[Pixel coordinate grounding data]
::::::

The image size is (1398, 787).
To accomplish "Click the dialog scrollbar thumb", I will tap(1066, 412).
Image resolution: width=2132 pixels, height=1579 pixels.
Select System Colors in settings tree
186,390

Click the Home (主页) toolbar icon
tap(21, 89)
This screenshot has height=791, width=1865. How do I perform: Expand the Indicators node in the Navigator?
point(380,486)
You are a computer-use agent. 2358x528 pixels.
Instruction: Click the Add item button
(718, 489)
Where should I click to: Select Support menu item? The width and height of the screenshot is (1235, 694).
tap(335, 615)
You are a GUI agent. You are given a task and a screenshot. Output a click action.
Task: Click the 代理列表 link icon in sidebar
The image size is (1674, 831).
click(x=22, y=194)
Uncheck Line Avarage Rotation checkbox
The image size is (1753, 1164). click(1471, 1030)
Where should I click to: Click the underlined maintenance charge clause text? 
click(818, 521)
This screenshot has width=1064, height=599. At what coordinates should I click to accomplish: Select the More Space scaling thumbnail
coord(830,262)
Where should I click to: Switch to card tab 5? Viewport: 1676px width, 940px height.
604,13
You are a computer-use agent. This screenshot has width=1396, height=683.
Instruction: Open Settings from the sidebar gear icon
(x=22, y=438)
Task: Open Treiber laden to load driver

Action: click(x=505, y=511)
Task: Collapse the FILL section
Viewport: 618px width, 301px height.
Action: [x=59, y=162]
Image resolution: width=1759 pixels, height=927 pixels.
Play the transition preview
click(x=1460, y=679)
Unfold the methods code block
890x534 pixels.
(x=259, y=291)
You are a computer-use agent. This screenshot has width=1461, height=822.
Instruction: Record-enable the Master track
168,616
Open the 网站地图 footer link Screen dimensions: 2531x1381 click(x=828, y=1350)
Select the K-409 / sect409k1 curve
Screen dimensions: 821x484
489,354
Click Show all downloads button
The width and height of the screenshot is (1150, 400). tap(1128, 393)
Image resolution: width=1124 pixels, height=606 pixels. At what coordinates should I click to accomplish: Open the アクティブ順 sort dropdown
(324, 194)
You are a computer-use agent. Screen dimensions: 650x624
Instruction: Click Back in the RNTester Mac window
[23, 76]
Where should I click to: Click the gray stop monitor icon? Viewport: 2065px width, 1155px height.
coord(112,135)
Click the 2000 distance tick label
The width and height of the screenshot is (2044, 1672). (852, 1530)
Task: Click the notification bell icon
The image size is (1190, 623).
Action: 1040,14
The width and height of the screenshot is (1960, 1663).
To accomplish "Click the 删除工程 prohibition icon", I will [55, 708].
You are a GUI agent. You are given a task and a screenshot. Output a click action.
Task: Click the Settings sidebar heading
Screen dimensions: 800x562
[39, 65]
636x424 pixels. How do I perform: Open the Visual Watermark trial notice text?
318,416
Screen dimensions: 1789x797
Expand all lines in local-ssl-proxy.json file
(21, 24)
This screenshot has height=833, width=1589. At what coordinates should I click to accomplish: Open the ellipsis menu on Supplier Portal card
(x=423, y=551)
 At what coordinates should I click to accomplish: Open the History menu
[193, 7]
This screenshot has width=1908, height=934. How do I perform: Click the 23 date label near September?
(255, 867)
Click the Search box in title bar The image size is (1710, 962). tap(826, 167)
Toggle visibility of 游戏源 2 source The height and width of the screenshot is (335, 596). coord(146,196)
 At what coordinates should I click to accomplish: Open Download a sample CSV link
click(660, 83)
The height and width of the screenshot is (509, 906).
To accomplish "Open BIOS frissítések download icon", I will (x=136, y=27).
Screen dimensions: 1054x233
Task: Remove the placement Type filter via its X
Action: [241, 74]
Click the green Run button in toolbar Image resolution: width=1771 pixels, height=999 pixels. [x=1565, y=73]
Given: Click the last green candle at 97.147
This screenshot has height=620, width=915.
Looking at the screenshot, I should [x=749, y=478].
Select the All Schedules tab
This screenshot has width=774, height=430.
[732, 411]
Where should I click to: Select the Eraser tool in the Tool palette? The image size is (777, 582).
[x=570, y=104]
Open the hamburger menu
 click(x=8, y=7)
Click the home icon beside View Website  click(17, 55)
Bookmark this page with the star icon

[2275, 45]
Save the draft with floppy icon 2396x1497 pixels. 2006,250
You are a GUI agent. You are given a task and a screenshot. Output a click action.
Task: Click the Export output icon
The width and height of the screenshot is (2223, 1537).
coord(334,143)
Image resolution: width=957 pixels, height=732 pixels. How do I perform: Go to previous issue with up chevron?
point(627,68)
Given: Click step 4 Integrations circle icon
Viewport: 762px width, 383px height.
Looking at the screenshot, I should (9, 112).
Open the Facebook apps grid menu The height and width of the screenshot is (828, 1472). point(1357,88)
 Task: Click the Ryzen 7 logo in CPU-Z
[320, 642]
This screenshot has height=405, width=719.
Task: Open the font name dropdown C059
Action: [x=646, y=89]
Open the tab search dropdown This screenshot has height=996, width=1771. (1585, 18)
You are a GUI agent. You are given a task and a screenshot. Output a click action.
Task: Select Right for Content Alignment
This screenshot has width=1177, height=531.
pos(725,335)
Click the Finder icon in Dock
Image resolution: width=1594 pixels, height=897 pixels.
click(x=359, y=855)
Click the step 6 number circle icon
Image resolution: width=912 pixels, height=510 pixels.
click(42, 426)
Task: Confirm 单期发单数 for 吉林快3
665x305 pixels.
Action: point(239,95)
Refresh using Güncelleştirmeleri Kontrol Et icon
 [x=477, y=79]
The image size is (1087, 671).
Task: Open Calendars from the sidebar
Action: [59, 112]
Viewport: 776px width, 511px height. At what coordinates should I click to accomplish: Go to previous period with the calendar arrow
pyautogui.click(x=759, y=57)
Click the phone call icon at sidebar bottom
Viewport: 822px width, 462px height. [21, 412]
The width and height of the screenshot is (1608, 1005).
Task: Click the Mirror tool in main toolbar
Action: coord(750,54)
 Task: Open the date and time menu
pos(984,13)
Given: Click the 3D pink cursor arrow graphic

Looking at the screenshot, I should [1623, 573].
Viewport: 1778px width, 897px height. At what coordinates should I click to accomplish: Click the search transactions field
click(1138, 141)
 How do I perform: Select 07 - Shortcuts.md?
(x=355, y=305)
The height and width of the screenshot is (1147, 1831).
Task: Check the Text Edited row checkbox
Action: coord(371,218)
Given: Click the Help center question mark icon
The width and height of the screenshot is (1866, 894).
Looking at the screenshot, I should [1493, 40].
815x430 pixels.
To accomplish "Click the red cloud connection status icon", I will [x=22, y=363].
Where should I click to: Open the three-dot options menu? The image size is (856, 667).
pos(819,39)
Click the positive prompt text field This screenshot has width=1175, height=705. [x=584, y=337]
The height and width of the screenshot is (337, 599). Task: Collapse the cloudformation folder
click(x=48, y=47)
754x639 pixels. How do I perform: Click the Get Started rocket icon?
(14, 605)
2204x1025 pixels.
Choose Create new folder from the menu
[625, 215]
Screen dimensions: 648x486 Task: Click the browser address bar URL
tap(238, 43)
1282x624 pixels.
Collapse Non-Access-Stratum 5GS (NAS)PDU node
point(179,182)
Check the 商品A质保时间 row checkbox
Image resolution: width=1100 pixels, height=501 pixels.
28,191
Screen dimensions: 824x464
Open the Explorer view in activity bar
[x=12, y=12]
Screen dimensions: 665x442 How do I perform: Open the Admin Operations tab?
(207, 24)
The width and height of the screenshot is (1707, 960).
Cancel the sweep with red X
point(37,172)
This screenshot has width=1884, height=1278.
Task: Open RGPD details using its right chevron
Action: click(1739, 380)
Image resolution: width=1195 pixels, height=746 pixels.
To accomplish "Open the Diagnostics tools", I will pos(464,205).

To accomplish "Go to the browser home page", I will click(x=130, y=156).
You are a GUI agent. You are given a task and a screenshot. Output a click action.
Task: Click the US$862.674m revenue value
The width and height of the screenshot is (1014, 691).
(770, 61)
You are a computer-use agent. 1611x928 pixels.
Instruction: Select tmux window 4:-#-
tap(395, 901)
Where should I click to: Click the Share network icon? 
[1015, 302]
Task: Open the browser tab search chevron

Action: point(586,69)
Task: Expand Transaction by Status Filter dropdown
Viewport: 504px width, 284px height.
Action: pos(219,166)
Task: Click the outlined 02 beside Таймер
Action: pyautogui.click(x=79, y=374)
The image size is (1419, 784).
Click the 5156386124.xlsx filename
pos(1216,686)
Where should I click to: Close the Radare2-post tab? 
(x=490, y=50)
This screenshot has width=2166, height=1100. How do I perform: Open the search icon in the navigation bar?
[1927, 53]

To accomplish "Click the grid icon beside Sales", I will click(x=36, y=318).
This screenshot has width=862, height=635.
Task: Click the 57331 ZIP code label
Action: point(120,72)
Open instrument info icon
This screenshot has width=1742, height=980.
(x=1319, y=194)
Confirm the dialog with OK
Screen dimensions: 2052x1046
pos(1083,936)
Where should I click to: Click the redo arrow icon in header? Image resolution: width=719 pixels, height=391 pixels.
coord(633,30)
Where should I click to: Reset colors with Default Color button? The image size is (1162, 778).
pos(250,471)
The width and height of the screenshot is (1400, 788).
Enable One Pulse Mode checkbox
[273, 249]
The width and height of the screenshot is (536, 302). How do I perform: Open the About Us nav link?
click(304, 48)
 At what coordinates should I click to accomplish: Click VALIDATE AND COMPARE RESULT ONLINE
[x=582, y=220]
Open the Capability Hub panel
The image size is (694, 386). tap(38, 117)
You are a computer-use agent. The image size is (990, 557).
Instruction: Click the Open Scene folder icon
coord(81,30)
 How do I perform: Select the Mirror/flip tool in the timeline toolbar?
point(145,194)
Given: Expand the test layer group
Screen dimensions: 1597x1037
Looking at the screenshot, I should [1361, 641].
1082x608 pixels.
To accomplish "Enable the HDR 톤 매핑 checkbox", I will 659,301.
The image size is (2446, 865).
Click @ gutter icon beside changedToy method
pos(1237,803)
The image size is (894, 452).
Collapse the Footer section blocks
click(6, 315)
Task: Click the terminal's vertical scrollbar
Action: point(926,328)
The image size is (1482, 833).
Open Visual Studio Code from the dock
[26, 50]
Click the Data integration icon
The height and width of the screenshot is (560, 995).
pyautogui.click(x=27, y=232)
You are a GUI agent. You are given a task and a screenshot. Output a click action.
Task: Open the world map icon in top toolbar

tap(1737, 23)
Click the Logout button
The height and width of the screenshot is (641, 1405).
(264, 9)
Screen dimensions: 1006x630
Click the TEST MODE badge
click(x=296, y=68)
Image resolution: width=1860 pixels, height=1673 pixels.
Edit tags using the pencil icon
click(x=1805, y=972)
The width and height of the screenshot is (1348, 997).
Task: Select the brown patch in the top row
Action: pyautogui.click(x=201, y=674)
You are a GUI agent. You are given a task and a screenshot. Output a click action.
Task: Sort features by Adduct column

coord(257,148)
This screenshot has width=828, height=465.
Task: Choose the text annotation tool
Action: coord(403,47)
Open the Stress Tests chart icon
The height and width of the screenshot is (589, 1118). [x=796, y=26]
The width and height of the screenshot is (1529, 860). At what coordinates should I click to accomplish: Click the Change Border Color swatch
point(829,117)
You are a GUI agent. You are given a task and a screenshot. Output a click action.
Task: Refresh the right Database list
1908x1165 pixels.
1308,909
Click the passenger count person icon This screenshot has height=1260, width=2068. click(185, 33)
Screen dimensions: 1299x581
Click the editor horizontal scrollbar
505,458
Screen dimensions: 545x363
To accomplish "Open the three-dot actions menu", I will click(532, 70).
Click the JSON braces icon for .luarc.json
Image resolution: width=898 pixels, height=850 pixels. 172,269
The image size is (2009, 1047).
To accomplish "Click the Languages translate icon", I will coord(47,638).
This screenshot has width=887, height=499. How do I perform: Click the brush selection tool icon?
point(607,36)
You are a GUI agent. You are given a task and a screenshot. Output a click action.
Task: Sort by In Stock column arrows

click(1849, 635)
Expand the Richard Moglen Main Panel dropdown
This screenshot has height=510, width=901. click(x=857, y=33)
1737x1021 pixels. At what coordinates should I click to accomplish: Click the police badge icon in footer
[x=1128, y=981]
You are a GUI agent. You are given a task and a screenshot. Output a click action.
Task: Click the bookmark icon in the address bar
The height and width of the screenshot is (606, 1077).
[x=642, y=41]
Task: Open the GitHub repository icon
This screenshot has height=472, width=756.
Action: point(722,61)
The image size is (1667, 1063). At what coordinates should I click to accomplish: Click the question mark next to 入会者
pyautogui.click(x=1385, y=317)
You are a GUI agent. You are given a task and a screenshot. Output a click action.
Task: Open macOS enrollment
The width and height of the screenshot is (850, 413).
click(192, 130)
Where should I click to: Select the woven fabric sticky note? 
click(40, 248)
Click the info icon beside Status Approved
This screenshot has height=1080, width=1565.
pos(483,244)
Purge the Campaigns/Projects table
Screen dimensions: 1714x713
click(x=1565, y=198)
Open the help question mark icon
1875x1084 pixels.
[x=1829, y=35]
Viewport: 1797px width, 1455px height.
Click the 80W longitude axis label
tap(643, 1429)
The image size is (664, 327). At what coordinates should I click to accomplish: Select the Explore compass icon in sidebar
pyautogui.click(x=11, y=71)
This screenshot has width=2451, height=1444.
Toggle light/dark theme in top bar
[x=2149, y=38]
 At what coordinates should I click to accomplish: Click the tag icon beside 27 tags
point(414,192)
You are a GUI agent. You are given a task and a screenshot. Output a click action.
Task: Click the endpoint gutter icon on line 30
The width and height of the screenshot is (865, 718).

::::::

__TASK ITEM__: Out of the data above, set down the lines from the one with "You are a computer-use agent. Screen" to the one with "The height and width of the screenshot is (509, 906).", both included, exactly as written and with no additions.

__EXERCISE ANSWER__:
You are a computer-use agent. Screen dimensions: 650x624
Instruction: Click Back in the RNTester Mac window
[23, 76]
Where should I click to: Click the gray stop monitor icon? Viewport: 2065px width, 1155px height.
coord(112,135)
Click the 2000 distance tick label
The width and height of the screenshot is (2044, 1672). (852, 1530)
Task: Click the notification bell icon
The image size is (1190, 623).
Action: 1040,14
The width and height of the screenshot is (1960, 1663).
To accomplish "Click the 删除工程 prohibition icon", I will [55, 708].
You are a GUI agent. You are given a task and a screenshot. Output a click action.
Task: Click the Settings sidebar heading
Screen dimensions: 800x562
[39, 65]
636x424 pixels. How do I perform: Open the Visual Watermark trial notice text?
318,416
Screen dimensions: 1789x797
Expand all lines in local-ssl-proxy.json file
(21, 24)
This screenshot has height=833, width=1589. At what coordinates should I click to accomplish: Open the ellipsis menu on Supplier Portal card
(x=423, y=551)
 At what coordinates should I click to accomplish: Open the History menu
[193, 7]
This screenshot has width=1908, height=934. How do I perform: Click the 23 date label near September?
(255, 867)
Click the Search box in title bar The image size is (1710, 962). tap(826, 167)
Toggle visibility of 游戏源 2 source The height and width of the screenshot is (335, 596). coord(146,196)
 At what coordinates should I click to accomplish: Open Download a sample CSV link
click(660, 83)
The height and width of the screenshot is (509, 906).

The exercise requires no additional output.